--- START ---

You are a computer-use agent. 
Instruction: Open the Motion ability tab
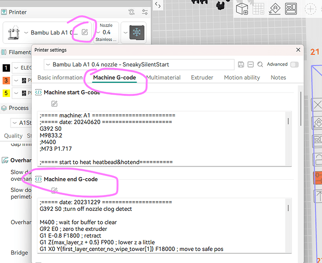(242, 77)
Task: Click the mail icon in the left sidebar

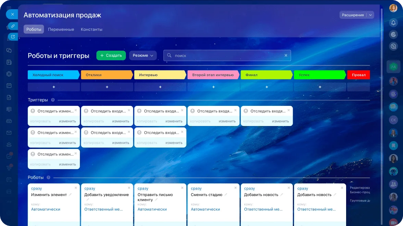Action: coord(9,133)
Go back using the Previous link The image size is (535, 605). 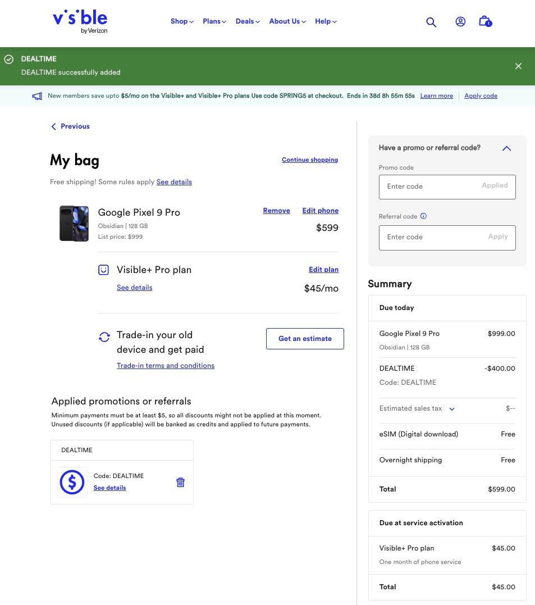click(x=71, y=126)
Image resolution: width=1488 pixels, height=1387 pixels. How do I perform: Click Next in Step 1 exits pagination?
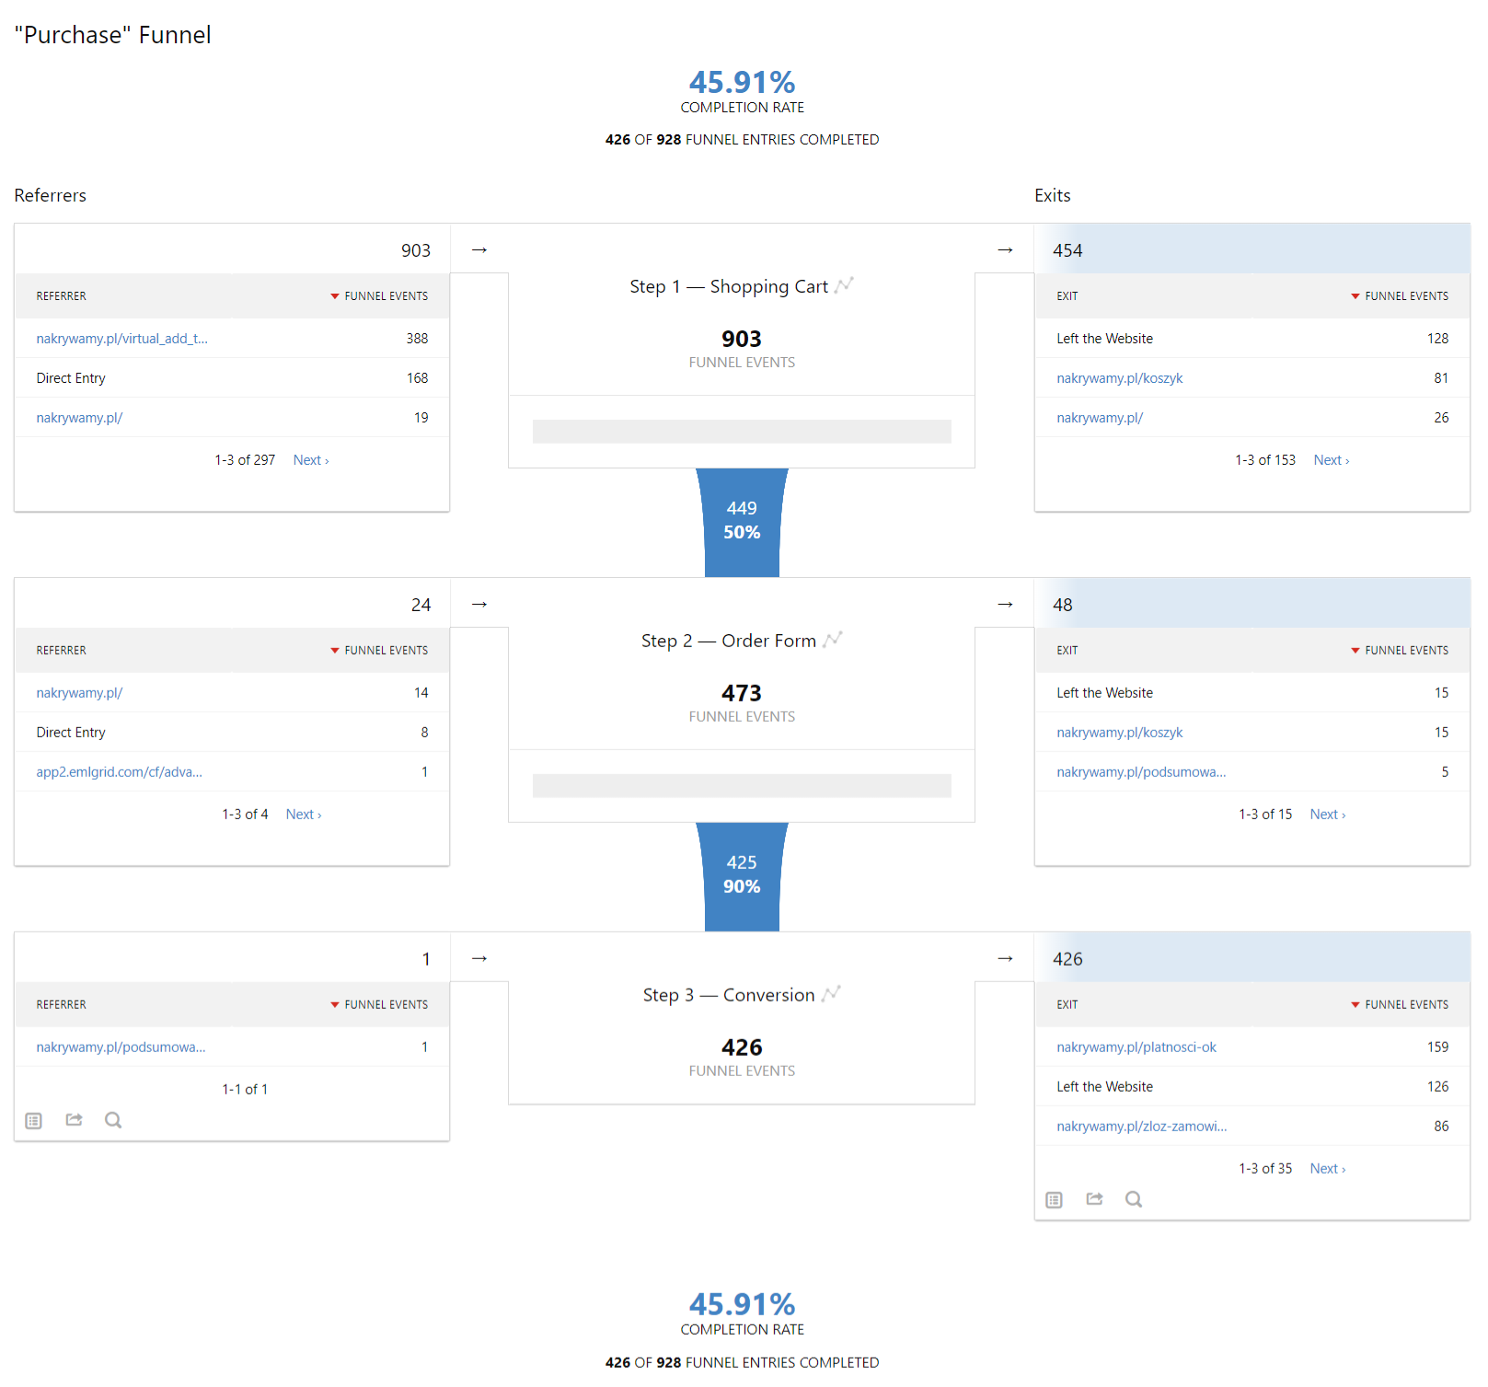pos(1331,460)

--- END ---

Your copy should consist solely of the lines from the line containing "Image resolution: width=1488" through the last line of the records above, reproduced exactly, with the pictures left out.

Image resolution: width=1488 pixels, height=1387 pixels. How do I perform: Click Next in Step 1 exits pagination?
pos(1331,460)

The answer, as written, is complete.